30 Days Of JavaScript.4
Day 4. Conditionals
On
Day 4, I learned about various conditionals. I think setting the conditions is most important in solving a task. Doing exercises really helped out knowing what I missed. Let’s start!
Conditionals
The statements in JavaSrcipt script are executed sequentially from top to bottom. But it can be changed in two ways:
- conditional execution: if certain execution is true
- repetitive execution: as long as a certain expression is true
1. IF
if (condition) {
//block code that runs for truthy condition;
};
In this case, if the condition is false, I cannot get any results.
2. IF. ELSE
if (condition) {
//code runned for truthy condition;
} else {
//code runned for false condition;
};
3. If. ELSE IF. ELSE
if (condition0) {
//code when condition0 is true;
} else if (condition1) {
//code when condition1 is true;
} else (condition2) {
//code with condition2 is true;
};
I can add more than one else ifs if there are multiple conditions.
○ ○ ○
» **WHAT TO DO**:
a. In the notes on JavaScript conditionals, rewrite everything from "30 Days Of JavaScript.4" down to "missed. Let’s start!", changing "exercises" to "drills".
b. Decide whether each statement agrees with the notes on JavaScript conditionals, answering yes or no and quoting the deciding words: (i) The writer found that doing exercises showed what had been missed. (ii) Repetitive execution runs a statement only once when an expression is true. (iii) Only a single else if can be added to an if statement.

[Lines of data]
○ ○ ○
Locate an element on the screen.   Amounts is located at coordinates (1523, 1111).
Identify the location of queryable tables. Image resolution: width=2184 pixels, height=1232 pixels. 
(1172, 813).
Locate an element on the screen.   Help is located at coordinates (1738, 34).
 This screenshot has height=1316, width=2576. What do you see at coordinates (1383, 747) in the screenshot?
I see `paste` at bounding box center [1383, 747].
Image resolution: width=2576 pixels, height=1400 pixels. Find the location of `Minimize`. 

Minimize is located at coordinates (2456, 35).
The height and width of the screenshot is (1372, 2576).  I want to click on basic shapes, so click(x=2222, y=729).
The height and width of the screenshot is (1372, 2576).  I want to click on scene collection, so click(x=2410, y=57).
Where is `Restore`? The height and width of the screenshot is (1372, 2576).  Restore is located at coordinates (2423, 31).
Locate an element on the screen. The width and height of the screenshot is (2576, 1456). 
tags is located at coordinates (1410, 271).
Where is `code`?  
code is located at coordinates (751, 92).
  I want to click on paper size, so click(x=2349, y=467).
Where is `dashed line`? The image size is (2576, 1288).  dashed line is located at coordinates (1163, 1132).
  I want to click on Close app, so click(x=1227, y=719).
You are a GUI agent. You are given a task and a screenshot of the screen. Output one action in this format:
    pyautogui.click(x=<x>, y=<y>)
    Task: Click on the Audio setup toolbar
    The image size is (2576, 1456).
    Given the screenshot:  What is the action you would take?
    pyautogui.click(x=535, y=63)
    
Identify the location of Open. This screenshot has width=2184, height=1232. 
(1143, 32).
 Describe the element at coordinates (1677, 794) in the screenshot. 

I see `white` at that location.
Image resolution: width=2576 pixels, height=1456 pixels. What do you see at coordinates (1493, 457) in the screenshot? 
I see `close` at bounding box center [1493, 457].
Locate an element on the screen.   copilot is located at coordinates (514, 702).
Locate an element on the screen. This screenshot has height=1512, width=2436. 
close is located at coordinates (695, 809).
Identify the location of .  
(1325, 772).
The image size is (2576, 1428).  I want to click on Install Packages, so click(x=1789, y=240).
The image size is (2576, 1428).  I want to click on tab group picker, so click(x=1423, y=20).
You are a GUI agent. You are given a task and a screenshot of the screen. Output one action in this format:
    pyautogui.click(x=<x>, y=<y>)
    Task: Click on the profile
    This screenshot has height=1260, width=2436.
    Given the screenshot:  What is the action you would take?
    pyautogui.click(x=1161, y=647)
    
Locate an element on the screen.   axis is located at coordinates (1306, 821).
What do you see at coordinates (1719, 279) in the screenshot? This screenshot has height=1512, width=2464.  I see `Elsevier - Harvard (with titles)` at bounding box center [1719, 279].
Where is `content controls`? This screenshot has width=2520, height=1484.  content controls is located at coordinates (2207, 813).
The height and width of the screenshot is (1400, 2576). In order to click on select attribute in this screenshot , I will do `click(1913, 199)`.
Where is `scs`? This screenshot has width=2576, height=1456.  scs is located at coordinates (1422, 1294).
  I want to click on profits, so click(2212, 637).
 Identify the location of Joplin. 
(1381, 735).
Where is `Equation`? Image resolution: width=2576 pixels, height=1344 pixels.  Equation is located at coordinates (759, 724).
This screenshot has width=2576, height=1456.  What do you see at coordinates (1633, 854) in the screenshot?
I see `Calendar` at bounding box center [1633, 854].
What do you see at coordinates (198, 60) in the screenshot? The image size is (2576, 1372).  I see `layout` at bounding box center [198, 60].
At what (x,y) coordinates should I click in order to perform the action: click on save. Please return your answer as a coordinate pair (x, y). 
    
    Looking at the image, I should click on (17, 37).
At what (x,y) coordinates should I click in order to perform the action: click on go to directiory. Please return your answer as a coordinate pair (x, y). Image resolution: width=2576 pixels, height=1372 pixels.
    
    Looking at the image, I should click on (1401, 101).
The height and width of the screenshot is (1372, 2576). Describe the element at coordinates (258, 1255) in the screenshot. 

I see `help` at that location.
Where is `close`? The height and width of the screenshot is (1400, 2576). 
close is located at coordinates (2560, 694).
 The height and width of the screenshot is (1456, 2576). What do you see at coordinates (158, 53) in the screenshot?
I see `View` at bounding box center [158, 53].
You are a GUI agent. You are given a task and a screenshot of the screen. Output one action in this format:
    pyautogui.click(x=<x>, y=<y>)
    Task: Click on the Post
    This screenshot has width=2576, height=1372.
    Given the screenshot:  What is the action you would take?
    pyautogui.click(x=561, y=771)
○ ○ ○
» **ANSWERS BELOW**:
a.
30 Days Of JavaScript.4
Day 4. Conditionals
On
Day 4, I learned about various conditionals. I think setting the conditions is most important in solving a task. Doing drills really helped out knowing what I missed. Let’s start!

b.
(i) Yes: "Doing exercises really helped out knowing what I missed."
(ii) No: "repetitive execution: as long as a certain expression is true"
(iii) No: "I can add more than one else ifs if there are multiple conditions."